# For the easily amused



## Miyu (Nov 13, 2001)

For the easily amused of you out there (which is most of ya  

http://www.evolver.co.uk/wayofthestick.html


----------



## Cthulhu (Nov 13, 2001)

That was fun!  Thanks, JadeDragon 

Cthulhu


----------



## Miyu (Nov 14, 2001)

Not a problem.  The downside of flash games are that they're addictive...@_@


----------



## KatGurl (Mar 24, 2003)

my dad let me back on the computer to check this out. 
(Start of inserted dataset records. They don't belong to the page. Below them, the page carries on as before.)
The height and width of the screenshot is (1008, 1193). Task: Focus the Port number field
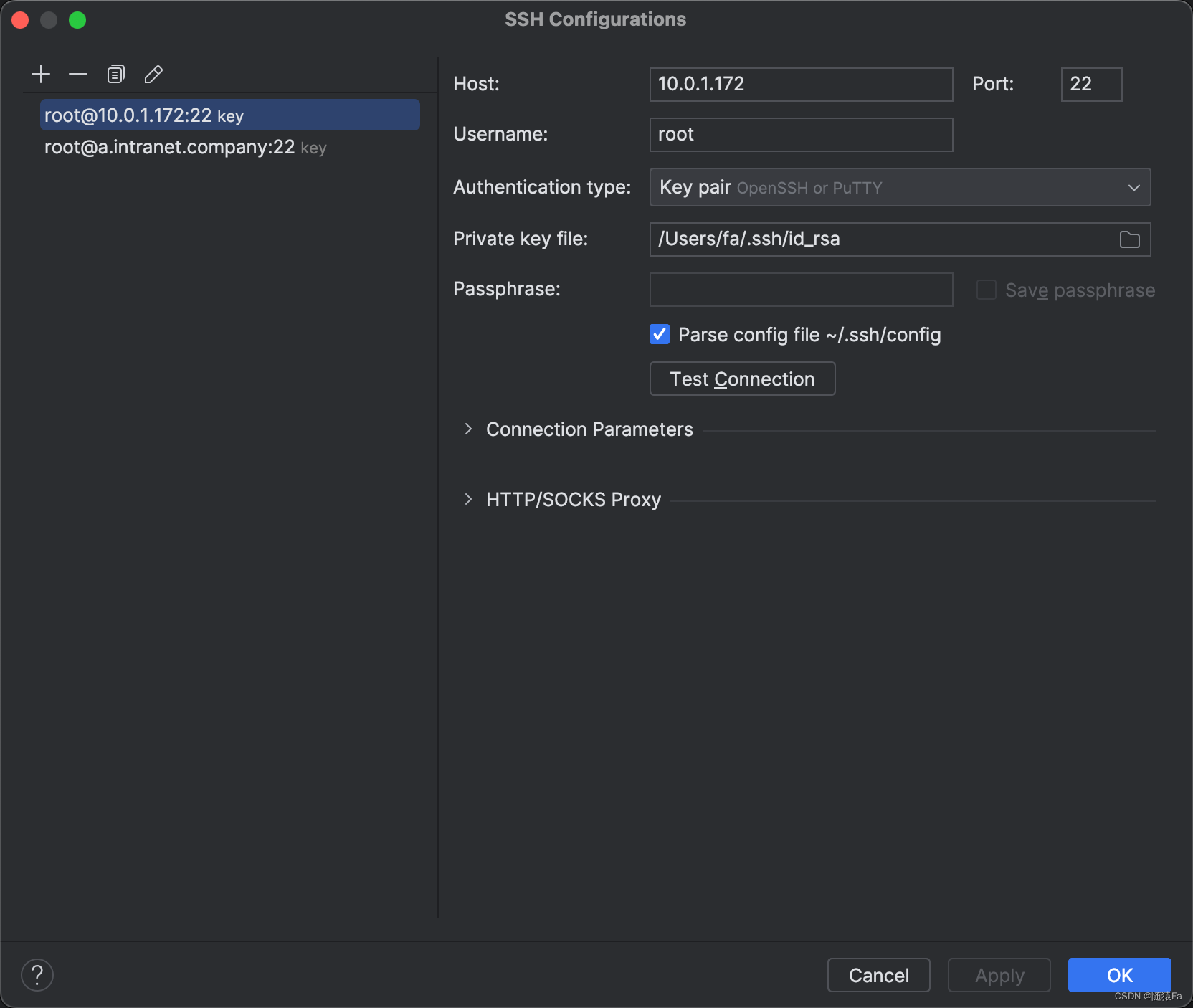1091,85
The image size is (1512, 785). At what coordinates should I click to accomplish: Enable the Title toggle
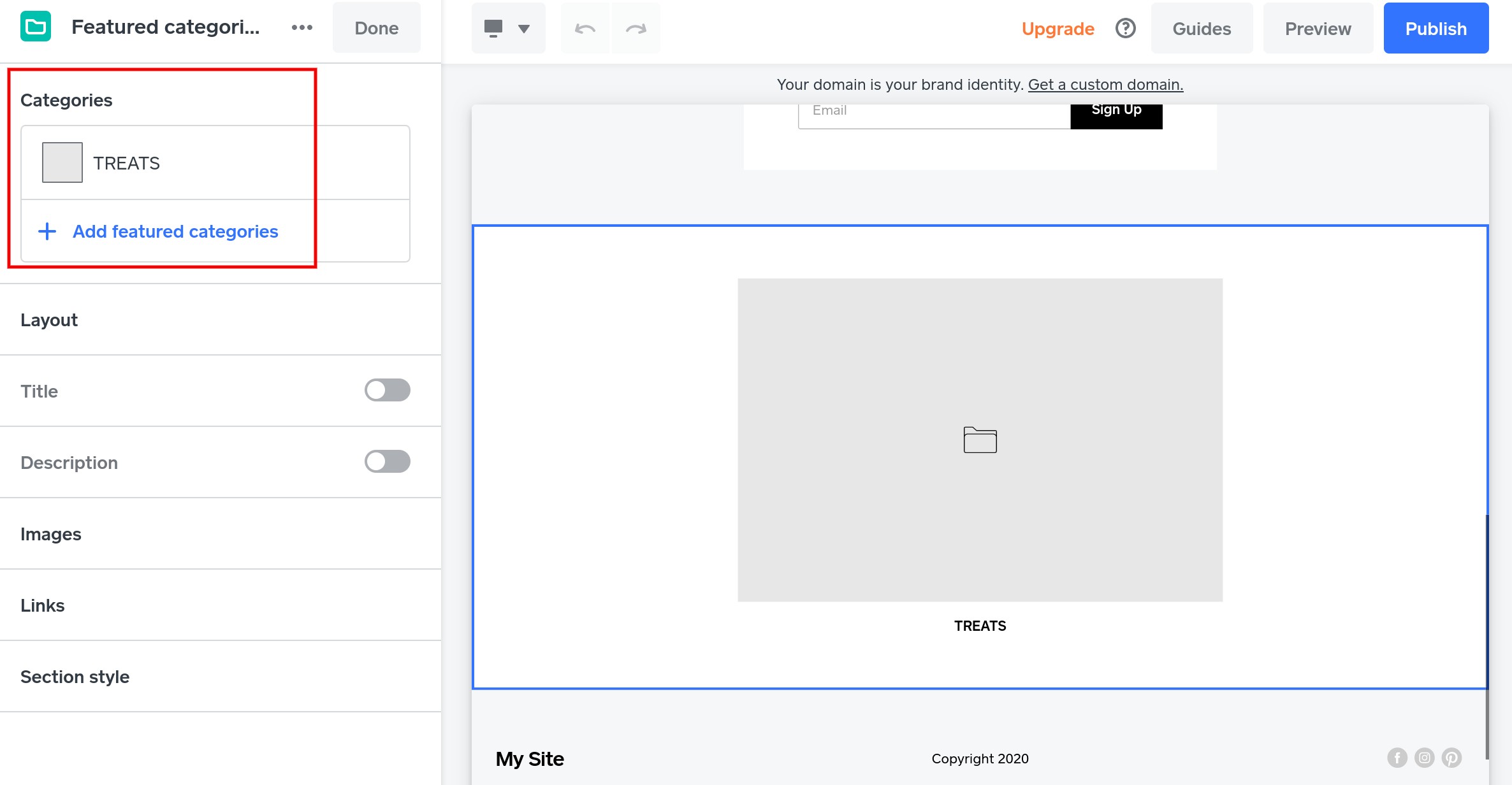tap(387, 391)
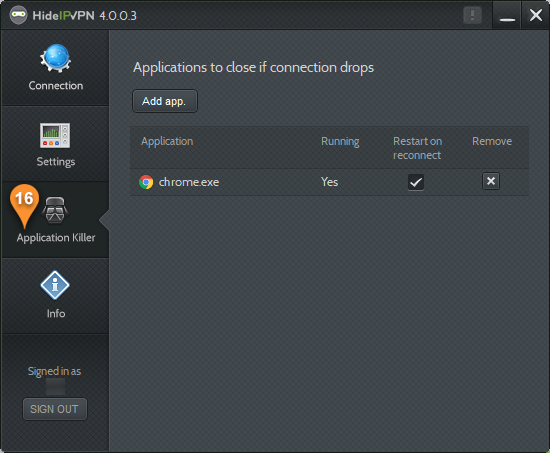Open the Info diamond icon
The height and width of the screenshot is (453, 550).
tap(55, 285)
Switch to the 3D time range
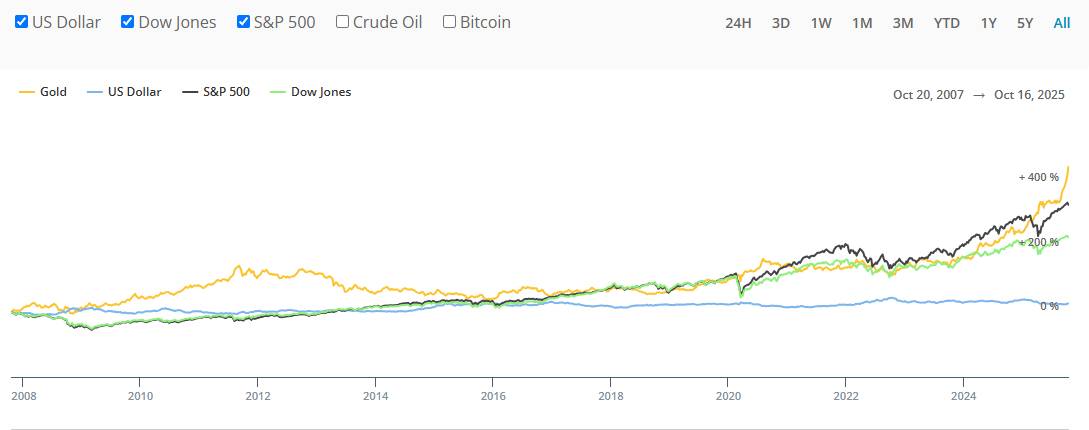 [781, 23]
I think you'll have to play instead of me telling you about it. if you don't play, you're missing out  



(my dad's going retro in the humur thread :shrug: )


----------



## Master of Blades (Mar 24, 2003)

> _Originally posted by KatGurl _
> *my dad let me back on the computer to check this out.
> 
> 
> ...



KATGURL's back  :rofl:


----------



## Seig (Mar 25, 2003)

> _Originally posted by Master of Blades _
> *KATGURL's back  :rofl:  *


Thank you, Captain Obvious


----------



## Cliarlaoch (Mar 26, 2003)

Seen it before, but still funny. Much like the Xiao Xiao movies. Same creator, apparently.


----------



## Cliarlaoch (Mar 26, 2003)

"Your undoing is your stupidity. Try again, fat one."
Heehee


----------



## GouRonin (Mar 26, 2003)

> _Originally posted by Seig _
> *Thank you, Captain Obvious *



D@mn you. I spit my milk all over my keyboard!
:cuss:


----------



## theletch1 (Mar 26, 2003)

"Wise man say's lay off the noodles fat boy!!":rofl:


----------



## Cthulhu (Mar 26, 2003)

For you, the wise man say:

"Your kungfu is strong.  Master Bruce move over, you is the high kicking sheznit."



Cthulhu


----------



## jeffkyle (Mar 27, 2003)

> _Originally posted by GouRonin _
> *D@mn you. I spit my milk all over my keyboard!
> :cuss: *



I noticed you do that alot.  Maybe you need to quit drinking and computering.


----------



## GouRonin (Mar 27, 2003)

> _Originally posted by jeffkyle _
> *Maybe you need to quit drinking  *



Shush you heathen...


----------



## jeffkyle (Mar 27, 2003)

> _Originally posted by GouRonin _
> *Shush you heathen...
> *



I would never tell you to quit drinking...just not computering at the same time!


----------



## khadaji (Mar 27, 2003)

i love it...   I realy like those stick figure movies, and now its a game..


----------